The double album captures the April 22, 2014 premiere of Hennix's composition by the Chora(s)san Time-Court Mirage, her expanded just intonation ensemble, featuring a brass section of Amir ElSaffar, Paul Schwingenschlögl, Hilary Jeffery, Elena Kakaliagou, and Robin Hayward; live electronics by Stefan Tiedje and Marcus Pal; and voice by Amirtha Kidambi, Imam Ahmet Muhsin Tüzer, and Hennix herself. Intended to reveal the blues’ origins in the eastern musical traditions of raga and makam, “Blues Alif Lam Mim in the Mode of Rag Infinity/Rag Cosmosis” has its roots in Hennix’s 2013 realization of an “Illuminatory Sound Environment,” a concept developed in 1978 by anti-artist Henry Flynt on the basis of Hennix’s own “The Electric Harpsichord.”
As Hennix explains in Other Matters, Blank Forms’ 2019 collection of her writings:
“Rag Infinity/Rag Cosmosis presents fragments of 'raga-like’ frequency constellations following distinct cycles and permuting their order, creating a simultaneity of ‘multi-universes.’ When two such ‘universes’ come in proximity of each other and begin unfolding simultaneously along distinct cycles, there is a kaleidoscopic exfoliation of frequencies as one universe is becoming two, but not separated—the effect of cosmosis is entrained, binding two or more frequency universes into proximity where their modal properties interact and blend, creating in the process entirely new microtonal constellations in an omnidirectional simultaneous cosmic order with phenomenologically ‘transfinite’ Poincaré cycles (cyclic returns to initial conditions).”
As with Hennix’s best work, the organic unfolding of this quivering drone belies a precision that opens onto the infinitesimal. Upon its mesmerizing ebb and flow, the vocalists incant a devotional poem written in Arabic by Hennix and featuring quotations from the Quran in praise of Allah. Also reproduced on the album’s gatefold jacket, Hennix’s reduction of the sacred text to its most elegant formulation invites the contemplator to bring their inner knowledge to the composition for use as a prompt for meditation. Yet the piece offers depth to even the most secular listener willing to immerse themselves in music brimming with such serene intensity.
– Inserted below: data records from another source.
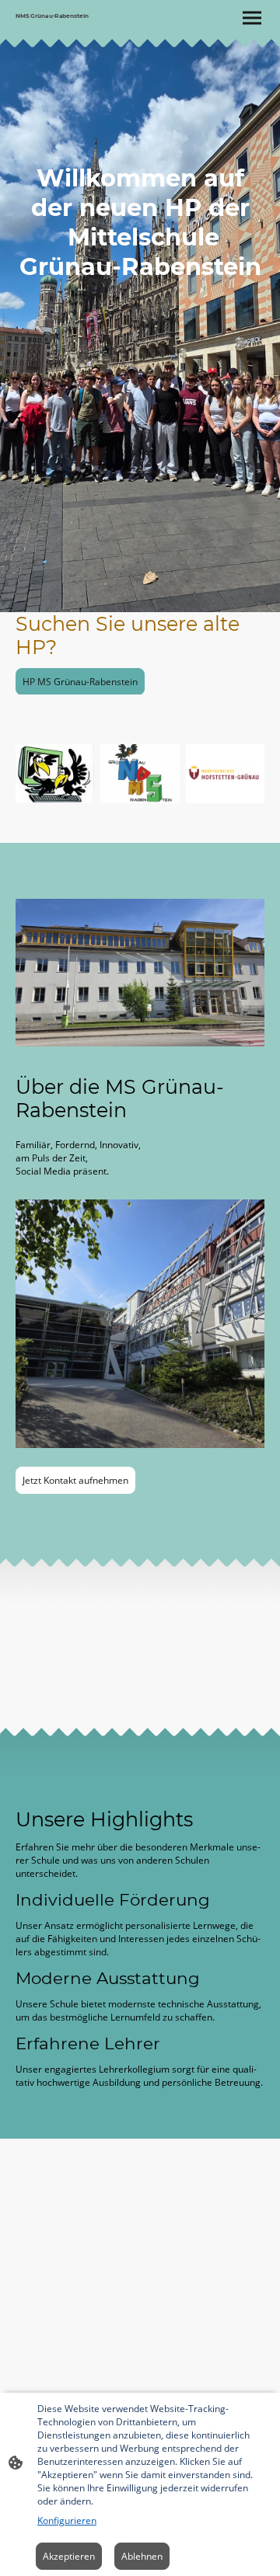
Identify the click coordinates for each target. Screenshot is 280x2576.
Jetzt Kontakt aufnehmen (75, 1480)
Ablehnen (142, 2556)
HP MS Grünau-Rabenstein (80, 681)
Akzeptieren (69, 2556)
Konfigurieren (66, 2520)
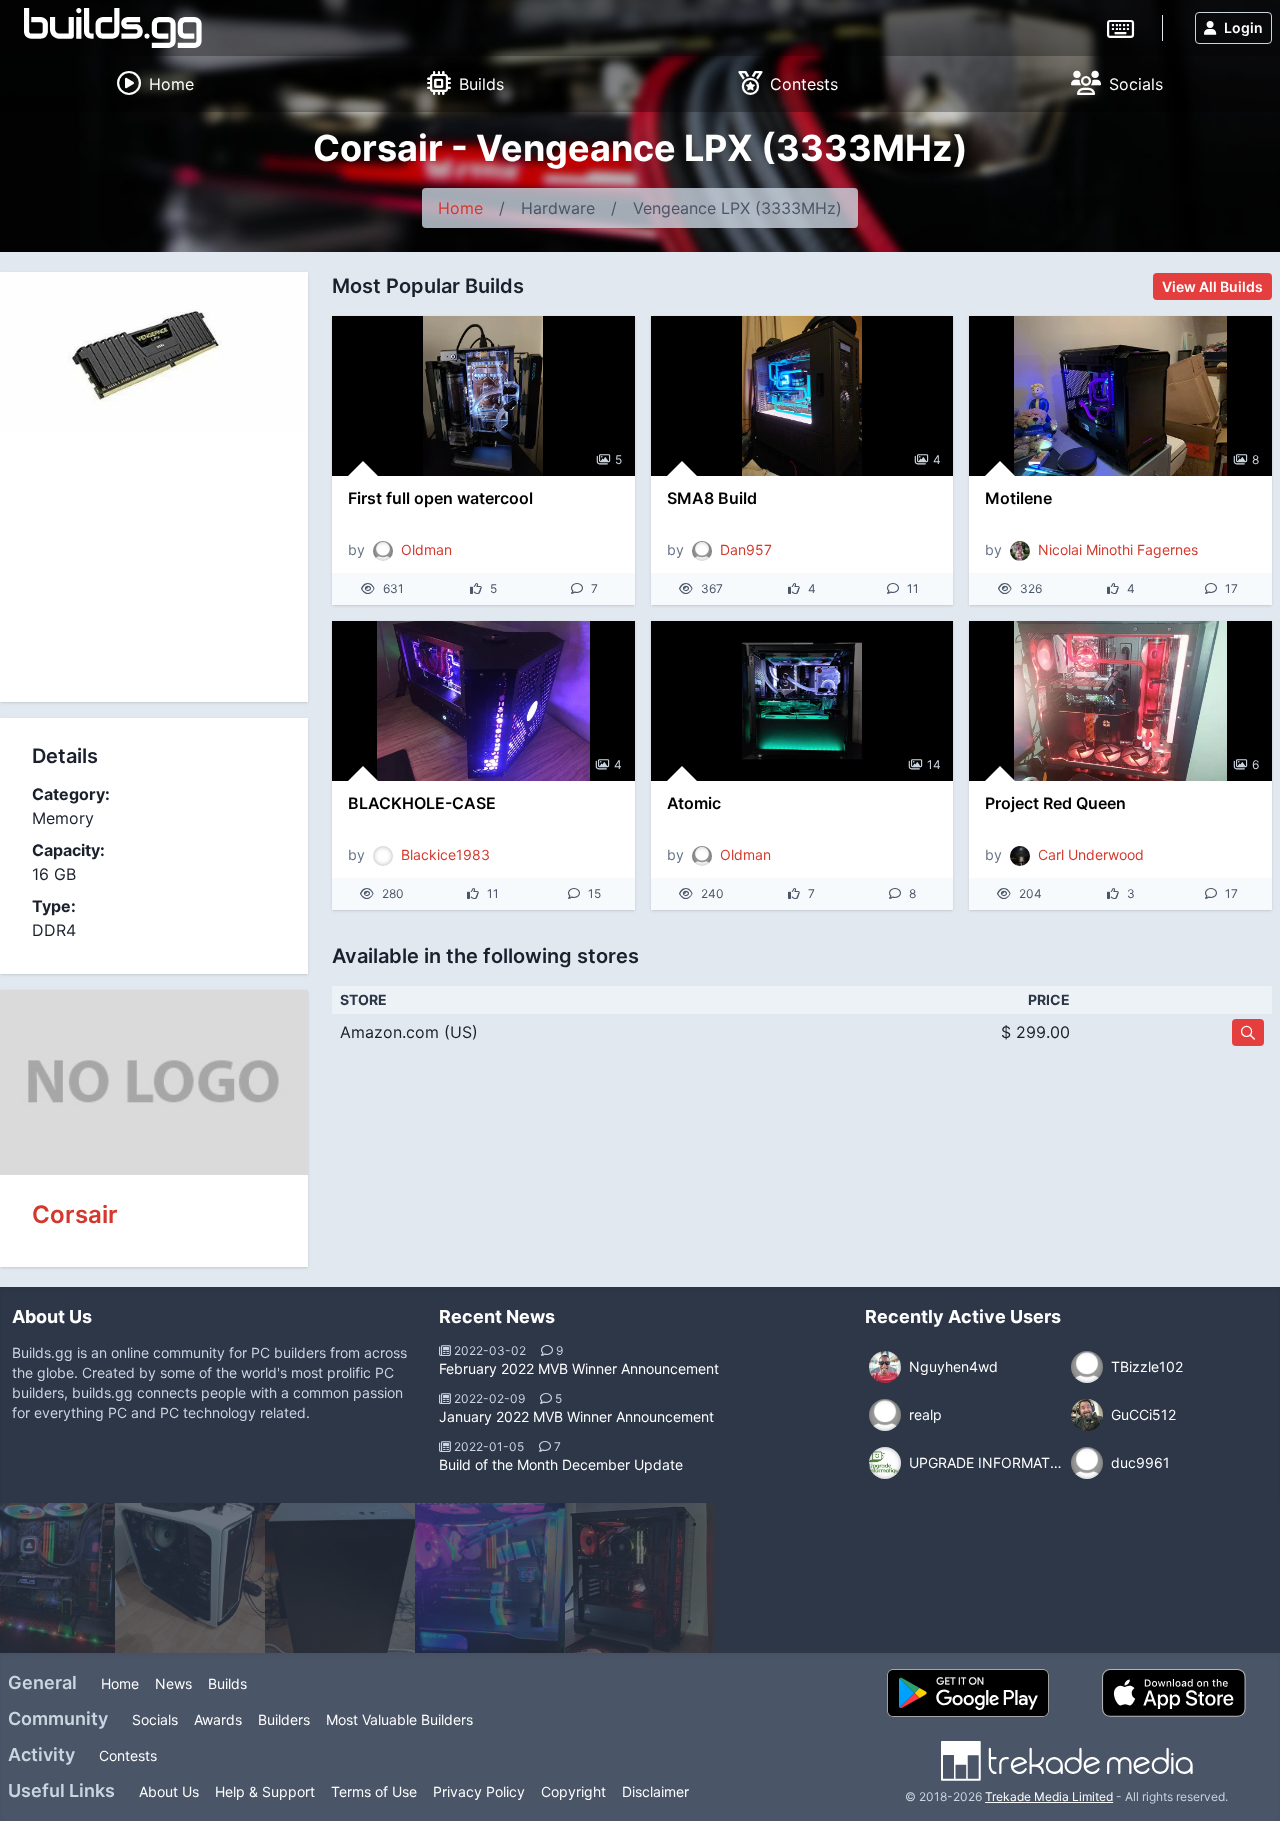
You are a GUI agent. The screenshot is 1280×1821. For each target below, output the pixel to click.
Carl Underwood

Catherine Christer Hennix (b. 1948) started her creative life playing drums with her older brother Peter, growing up in Sweden where she heard jazz luminaries, such as John Coltrane, Eric Dolphy, Dexter Gordon, Archie Shepp, and Cecil Taylor perform from 1960 to 1967. Directly after high school, Hennix went to work at Stockholm’s pioneering Elektronmusikstudion (EMS), where she developed early tape music, incorporating computer generated speech done at the Royal Technological University (KTH), where she was an undergraduate student. After traveling to New York In 1968, she met artists Dick Higgins and Alison Knowles who invited her to stay at the Something Else Press Town House where she had the opportunity to meet, among others, composers John Cage, James Tenney, and Phil Corner. During the following years she developed fruitful collaborative relationships with many composers in the burgeoning American avant-garde, including, most significantly, Henry Flynt and La Monte Young. Young introduced Hennix to Hindustani raga master Pandit Pran Nath and she would later study intensively under him as his first European disciple. While Hennix continued to make music performing alongside Arthur Russell, Marc Johnson, Henry Flynt, and Arthur Rhames, she also served as a professor of Mathematics and Computer Science at SUNY New Paltz and as a visiting Professor of Logic (at Marvin Minsky’s invitation) at MIT’s Artificial Intelligence Laboratory. In recent years Hennix has led the just-intonation ensemble the Chora(s)san Time-Court Mirage, which has featured musicians Amelia Cuni, Amirtha Kidambi, Chiyoku Szlavnics, Hilary Jeffrey, Amir El-Saffar, Benjamin Duboc and Rozemarie Heggen. She currently resides in Istanbul, Turkey pursuing studies in classical Arabic and Turkish makam.